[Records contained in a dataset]
◆ ◆ ◆ ◆ ◆

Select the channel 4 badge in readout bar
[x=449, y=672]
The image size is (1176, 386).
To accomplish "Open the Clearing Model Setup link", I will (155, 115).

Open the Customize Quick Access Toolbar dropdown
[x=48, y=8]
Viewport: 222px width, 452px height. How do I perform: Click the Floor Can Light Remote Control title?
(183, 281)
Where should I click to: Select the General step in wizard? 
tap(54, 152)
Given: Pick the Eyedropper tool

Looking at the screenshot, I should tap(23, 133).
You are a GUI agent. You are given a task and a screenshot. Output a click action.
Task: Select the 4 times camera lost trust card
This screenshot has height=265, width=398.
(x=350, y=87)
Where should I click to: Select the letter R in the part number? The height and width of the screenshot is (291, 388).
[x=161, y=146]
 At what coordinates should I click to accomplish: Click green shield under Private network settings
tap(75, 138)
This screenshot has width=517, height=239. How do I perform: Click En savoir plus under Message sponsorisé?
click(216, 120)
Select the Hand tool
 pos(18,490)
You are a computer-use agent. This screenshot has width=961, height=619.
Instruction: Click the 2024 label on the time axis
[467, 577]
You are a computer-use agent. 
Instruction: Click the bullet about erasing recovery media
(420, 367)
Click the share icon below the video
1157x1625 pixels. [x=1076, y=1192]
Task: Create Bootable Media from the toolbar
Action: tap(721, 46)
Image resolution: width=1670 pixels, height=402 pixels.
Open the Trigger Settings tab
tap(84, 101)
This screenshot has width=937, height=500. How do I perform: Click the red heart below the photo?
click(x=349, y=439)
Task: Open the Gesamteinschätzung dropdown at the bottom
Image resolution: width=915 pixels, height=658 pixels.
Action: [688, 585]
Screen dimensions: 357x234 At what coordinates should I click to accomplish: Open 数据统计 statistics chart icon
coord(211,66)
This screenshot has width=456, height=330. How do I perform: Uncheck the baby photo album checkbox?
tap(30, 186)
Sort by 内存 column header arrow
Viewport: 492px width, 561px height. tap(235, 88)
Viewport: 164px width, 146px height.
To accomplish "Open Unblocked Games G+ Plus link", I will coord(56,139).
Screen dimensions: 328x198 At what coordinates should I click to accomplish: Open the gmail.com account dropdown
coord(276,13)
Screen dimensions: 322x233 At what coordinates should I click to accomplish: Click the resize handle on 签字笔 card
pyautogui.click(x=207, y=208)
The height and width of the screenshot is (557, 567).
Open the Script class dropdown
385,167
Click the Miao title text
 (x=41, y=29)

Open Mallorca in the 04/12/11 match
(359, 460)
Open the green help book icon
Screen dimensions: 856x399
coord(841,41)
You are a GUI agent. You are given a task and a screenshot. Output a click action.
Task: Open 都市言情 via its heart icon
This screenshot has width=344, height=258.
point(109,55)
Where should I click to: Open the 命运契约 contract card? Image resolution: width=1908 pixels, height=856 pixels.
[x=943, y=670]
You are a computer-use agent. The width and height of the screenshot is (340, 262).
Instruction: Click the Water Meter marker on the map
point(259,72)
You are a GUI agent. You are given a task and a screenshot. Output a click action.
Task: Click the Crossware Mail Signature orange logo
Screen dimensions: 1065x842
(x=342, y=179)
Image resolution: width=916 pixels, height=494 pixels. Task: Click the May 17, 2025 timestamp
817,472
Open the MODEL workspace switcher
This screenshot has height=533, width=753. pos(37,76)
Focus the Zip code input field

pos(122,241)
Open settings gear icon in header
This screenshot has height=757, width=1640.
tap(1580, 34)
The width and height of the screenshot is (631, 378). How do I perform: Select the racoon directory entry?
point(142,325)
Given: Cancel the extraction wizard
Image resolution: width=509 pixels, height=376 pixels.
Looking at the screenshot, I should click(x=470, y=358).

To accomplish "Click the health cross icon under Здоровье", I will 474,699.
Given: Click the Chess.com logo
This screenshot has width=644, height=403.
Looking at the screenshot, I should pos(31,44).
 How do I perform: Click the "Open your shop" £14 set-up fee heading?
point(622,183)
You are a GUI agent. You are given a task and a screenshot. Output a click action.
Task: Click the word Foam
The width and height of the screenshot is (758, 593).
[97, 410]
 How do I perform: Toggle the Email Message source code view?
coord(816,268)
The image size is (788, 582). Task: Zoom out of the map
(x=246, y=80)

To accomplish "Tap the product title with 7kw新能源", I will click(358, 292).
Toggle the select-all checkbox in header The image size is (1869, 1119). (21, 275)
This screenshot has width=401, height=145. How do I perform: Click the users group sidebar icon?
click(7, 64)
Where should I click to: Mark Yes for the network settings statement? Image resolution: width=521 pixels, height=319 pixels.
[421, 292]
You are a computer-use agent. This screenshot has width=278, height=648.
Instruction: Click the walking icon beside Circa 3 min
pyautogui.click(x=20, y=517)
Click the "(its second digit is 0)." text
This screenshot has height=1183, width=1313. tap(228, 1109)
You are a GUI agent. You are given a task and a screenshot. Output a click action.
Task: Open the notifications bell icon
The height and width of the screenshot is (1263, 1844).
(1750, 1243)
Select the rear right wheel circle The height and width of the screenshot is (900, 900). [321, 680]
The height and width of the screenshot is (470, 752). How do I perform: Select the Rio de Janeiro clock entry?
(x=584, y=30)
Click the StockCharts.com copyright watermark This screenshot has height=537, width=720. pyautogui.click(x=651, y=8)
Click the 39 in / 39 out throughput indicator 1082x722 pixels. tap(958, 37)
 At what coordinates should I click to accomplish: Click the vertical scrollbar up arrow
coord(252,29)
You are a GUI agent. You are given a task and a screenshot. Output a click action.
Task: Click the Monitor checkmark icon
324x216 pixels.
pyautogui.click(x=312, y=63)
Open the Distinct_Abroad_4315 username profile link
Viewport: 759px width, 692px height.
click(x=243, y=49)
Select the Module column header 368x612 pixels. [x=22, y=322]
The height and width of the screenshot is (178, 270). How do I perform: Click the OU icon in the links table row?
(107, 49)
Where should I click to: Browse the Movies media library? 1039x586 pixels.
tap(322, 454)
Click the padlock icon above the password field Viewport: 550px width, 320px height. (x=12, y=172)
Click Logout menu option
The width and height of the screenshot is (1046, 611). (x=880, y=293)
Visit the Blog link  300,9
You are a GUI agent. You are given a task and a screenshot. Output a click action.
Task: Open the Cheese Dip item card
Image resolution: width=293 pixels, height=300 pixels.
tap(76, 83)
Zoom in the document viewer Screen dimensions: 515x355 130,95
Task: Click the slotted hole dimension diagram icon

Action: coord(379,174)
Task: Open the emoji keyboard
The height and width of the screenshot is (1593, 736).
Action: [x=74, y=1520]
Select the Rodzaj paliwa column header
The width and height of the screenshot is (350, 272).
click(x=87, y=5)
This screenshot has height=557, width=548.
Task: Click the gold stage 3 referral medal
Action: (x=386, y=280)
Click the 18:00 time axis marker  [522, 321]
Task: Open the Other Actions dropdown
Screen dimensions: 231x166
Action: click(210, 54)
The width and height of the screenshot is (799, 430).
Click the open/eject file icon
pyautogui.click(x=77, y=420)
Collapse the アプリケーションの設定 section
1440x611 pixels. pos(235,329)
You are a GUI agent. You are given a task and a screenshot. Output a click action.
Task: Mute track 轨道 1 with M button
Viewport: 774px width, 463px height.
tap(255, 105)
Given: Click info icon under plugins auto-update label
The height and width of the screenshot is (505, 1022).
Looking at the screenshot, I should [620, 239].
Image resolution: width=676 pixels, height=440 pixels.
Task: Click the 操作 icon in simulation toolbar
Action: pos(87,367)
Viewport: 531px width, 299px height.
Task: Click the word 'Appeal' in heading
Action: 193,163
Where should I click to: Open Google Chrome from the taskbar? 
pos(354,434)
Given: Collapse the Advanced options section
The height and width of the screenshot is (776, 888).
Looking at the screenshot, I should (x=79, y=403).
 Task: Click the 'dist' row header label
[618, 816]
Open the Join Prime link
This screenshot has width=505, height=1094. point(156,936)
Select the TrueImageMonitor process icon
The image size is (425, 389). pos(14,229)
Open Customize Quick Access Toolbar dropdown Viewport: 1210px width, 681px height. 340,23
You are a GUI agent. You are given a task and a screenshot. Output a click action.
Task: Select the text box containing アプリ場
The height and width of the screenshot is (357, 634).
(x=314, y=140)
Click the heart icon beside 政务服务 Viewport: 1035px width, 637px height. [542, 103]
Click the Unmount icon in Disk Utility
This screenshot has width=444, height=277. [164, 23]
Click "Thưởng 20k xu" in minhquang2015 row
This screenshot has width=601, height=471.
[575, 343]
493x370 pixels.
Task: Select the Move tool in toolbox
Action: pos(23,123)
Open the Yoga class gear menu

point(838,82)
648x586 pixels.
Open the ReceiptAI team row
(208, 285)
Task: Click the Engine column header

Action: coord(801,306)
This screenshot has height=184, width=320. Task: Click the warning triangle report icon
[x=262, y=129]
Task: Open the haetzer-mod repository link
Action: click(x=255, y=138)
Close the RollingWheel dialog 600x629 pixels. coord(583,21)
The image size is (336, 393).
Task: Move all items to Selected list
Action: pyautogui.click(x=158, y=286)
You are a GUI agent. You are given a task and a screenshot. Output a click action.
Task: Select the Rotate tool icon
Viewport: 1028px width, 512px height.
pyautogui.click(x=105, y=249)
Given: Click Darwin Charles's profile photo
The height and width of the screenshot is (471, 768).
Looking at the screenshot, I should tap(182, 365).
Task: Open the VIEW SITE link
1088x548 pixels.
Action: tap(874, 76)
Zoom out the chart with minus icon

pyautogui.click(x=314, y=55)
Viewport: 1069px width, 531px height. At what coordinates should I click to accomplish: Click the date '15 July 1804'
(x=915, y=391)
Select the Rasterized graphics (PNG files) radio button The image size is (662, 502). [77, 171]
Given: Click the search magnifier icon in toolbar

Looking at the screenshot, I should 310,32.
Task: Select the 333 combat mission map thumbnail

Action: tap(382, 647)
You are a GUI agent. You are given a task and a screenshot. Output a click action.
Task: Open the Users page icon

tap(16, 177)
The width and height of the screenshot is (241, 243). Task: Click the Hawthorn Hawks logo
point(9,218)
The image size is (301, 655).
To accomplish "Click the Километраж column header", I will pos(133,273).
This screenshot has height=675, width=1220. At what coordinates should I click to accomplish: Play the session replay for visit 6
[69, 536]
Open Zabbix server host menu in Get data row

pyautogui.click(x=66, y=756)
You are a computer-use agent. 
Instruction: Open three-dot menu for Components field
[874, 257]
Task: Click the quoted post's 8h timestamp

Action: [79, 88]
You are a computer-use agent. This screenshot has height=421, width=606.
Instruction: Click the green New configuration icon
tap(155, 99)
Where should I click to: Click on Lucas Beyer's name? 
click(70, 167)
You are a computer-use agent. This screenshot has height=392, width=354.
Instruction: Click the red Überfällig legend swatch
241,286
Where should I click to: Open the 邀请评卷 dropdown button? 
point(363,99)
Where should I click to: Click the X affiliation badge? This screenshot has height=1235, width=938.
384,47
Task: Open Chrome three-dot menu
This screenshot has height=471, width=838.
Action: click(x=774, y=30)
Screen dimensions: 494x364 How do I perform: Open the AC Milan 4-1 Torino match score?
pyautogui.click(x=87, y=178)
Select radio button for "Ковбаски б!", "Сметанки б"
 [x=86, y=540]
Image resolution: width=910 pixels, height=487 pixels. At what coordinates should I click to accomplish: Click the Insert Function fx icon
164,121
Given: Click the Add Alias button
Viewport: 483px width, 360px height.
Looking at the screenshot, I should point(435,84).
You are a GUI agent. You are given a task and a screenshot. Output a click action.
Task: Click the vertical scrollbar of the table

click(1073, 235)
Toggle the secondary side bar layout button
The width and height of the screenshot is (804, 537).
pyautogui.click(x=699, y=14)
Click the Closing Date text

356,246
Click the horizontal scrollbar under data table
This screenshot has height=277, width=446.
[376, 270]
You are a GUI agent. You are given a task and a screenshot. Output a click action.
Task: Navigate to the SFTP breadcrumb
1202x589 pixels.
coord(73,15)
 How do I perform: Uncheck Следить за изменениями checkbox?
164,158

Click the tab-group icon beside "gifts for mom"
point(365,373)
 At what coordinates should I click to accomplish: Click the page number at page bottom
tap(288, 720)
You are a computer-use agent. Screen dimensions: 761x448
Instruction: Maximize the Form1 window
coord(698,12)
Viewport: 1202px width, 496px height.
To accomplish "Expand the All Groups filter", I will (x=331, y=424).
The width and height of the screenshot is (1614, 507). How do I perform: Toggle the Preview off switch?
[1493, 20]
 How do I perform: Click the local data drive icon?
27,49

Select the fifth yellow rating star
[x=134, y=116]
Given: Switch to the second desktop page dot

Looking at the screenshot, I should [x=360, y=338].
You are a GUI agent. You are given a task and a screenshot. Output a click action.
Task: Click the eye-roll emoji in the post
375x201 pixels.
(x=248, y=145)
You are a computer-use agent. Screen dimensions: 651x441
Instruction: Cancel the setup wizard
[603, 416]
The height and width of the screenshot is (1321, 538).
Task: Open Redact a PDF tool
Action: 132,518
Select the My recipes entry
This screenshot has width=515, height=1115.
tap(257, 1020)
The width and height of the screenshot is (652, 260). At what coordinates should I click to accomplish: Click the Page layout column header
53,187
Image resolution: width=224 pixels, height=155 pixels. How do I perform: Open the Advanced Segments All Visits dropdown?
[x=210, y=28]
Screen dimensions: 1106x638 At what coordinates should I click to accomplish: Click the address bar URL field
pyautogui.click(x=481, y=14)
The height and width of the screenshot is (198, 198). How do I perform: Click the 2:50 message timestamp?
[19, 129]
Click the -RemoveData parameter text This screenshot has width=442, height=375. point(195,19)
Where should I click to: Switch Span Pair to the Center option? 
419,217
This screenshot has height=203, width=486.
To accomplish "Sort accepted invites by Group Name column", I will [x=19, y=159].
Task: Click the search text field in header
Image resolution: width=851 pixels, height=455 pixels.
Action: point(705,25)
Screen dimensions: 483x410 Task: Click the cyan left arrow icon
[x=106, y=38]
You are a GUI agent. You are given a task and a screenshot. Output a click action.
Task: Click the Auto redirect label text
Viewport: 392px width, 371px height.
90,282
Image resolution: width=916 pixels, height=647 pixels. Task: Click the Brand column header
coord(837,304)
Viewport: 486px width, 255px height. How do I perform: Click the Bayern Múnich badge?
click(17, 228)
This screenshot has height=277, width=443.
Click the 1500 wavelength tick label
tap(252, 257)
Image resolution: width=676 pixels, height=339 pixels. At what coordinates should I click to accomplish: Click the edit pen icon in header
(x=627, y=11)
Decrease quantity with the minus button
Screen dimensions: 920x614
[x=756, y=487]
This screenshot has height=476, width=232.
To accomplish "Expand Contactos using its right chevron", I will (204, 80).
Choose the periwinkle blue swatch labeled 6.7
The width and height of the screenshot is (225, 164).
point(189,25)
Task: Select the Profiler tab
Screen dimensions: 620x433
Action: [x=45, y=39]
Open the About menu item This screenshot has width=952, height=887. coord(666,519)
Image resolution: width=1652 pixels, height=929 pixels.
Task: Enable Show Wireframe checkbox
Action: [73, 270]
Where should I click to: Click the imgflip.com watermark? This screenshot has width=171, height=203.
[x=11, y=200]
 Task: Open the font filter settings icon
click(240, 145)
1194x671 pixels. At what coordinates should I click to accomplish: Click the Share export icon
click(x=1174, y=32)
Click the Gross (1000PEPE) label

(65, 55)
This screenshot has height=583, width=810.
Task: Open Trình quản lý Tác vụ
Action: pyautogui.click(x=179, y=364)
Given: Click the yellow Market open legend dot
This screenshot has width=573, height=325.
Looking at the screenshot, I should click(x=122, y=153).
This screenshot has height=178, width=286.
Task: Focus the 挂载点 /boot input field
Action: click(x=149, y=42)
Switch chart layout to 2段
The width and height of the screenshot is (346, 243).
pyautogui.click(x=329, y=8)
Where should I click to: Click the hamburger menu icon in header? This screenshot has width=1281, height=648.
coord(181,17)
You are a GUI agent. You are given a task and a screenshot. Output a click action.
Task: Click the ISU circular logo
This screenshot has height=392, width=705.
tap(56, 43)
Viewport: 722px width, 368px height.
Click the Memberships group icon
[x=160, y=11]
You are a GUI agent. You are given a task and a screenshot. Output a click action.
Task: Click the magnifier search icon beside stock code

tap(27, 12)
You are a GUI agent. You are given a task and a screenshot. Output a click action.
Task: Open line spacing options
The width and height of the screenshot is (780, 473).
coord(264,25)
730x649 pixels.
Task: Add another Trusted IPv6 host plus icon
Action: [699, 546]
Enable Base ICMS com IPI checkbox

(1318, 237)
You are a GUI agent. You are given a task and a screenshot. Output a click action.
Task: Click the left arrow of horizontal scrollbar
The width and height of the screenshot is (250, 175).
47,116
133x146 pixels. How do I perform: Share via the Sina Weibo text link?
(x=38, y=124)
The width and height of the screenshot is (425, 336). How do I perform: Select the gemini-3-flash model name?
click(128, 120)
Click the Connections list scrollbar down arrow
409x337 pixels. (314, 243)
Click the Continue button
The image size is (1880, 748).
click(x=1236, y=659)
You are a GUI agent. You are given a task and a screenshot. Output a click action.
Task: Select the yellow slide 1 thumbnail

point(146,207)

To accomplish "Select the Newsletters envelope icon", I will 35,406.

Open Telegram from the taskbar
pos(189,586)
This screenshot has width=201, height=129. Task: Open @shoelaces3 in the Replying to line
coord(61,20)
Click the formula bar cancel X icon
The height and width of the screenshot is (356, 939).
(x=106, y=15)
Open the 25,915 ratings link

◆ ◆ ◆ ◆ ◆

If a line of the data contains "computer", it counts; report the number of such lines and nothing else.

9